Champs d'arbres
“C’est pas des forêts, c’est des champs d’arbres. Écoute, on n’entends pas les oiseaux, c’est une forêt morte”, souffle-t-il en regardant autour de lui. Depuis plusieurs années, Nicolas Henry parcourt pourtant inlassablement ces monocultures d’arbres Douglas pour les recenser. Dans ce coin du Morvan, « Grand Nico », comme l'appellent ses copains, est bien connu : il fait partie de la poignée qui, il y a dix ans, a commencé la lutte anti-monocultures dans ce bout de France recouvert de forêts.
Car dans cette enclave dépeuplée de Bourgogne, les parcelles en monoculture de Douglas se sont multiplient depuis les années 1960. Et leurs détracteurs accusent : elles remplaceraient peu à peu la forêt diversifiée.
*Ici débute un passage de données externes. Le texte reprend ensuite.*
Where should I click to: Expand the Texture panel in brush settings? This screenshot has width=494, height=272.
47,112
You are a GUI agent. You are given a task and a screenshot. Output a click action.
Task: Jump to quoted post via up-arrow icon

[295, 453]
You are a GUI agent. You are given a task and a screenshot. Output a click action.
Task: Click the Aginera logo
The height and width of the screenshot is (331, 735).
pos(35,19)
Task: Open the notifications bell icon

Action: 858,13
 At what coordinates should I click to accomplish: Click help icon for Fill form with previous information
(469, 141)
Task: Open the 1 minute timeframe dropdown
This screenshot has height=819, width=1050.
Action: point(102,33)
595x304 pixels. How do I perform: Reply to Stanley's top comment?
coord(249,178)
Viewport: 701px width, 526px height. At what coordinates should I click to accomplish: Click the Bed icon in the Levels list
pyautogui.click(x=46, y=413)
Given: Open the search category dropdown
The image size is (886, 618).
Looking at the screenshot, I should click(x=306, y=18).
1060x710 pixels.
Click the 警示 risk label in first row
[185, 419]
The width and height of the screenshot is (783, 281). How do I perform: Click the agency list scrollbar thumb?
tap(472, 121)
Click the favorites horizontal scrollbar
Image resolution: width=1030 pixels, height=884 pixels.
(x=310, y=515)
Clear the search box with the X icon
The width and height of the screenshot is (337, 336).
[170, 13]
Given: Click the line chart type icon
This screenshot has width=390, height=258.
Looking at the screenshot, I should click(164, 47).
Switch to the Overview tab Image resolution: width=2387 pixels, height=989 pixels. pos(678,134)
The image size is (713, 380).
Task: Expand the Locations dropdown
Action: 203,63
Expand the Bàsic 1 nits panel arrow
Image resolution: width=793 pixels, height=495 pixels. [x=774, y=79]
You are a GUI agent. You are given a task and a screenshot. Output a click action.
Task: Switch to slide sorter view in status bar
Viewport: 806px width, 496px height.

De fait, à partir des années 60-70, nombre de propriétaires forestiers ont planté des monocultures de Douglas, en lignes droites, un peu à la manière d’une culture agricole. A 45 ans environ, la parcelle est “récoltée” avec des machines. Outre l'enjeu de produire du bois made in France, la filière bois représenterait entre 5000 et 6000 emplois dans ce coin où les boulots se font rares. Et elle compte tripler la production de douglas d'ici quelques années au niveau national.
Mais aujourd'hui dans le Morvan, la fronde prend de l’ampleur. De plus en plus d’habitants ne supportent plus les plaies béantes dans le paysage laissées par les "coupes rases". Les opposants à la monoculture d'arbres dénoncent “l’enrésinement” du Morvan et la “malforestation” de leur territoire . Ils alertent sur une potentielle perte en biodiversité dans ces cultures où ne pousse qu’une seule espèce d’arbres et sur le chamboulement pour l’écosystème que représenteraient les coupes rases. La colère est telle qu’il y a quelques années, un commando de saboteurs, masqués et de nuit, avait même été arracher des petits Douglas tout juste plantés sur des parcelles forestières. Pour Sylvain Angerand, coordinateur de l’association écologiste Canopée : “Ce qui se passe aujourd’hui dans le Morvan est une alerte pour l’avenir des forêts” partout en France.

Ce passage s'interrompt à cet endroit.